*** Begin section ***
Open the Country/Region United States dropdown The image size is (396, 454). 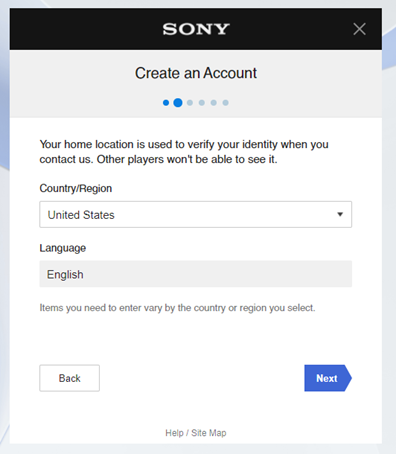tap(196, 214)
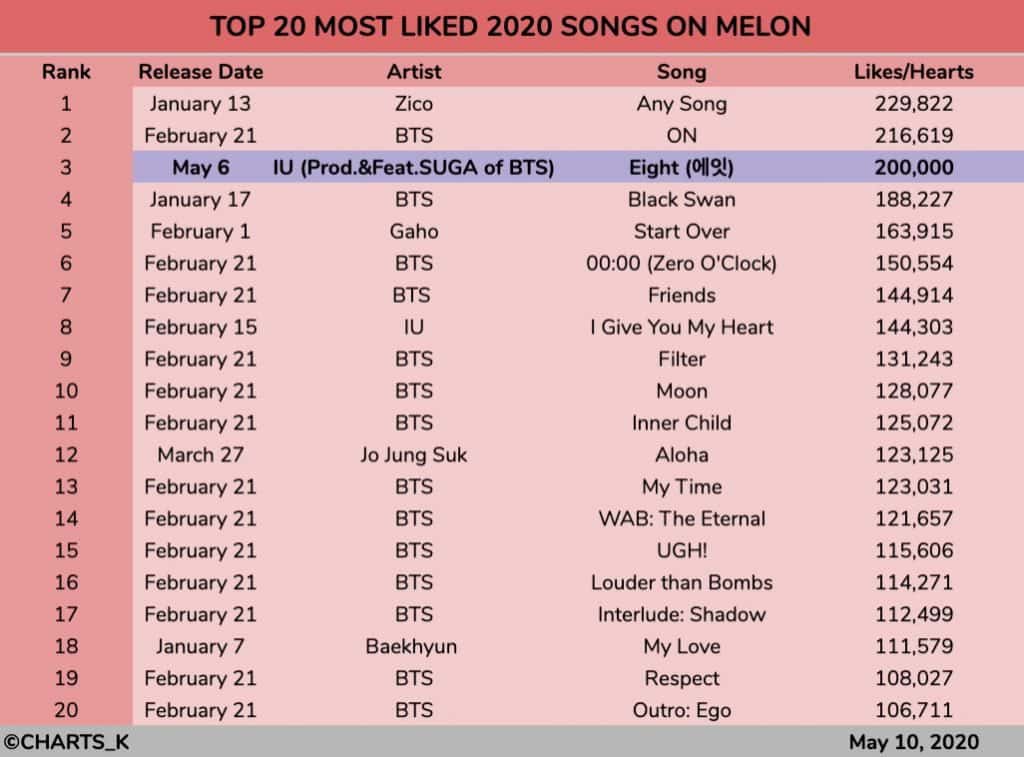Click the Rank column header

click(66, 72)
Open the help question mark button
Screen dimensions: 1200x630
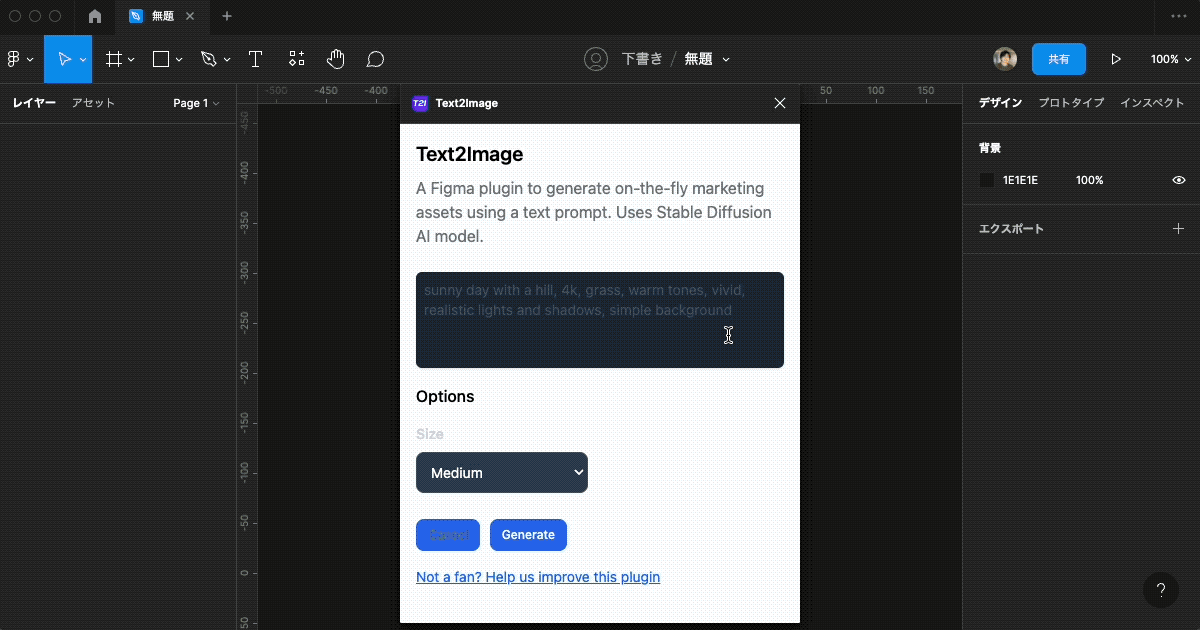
*** End section ***
**What needs to be done**
Print the lines from the line containing "Open the help question mark button" through the last line of the listing, exactly as they stand, and leave any pictures out.

**Problem solution**
Open the help question mark button
Screen dimensions: 1200x630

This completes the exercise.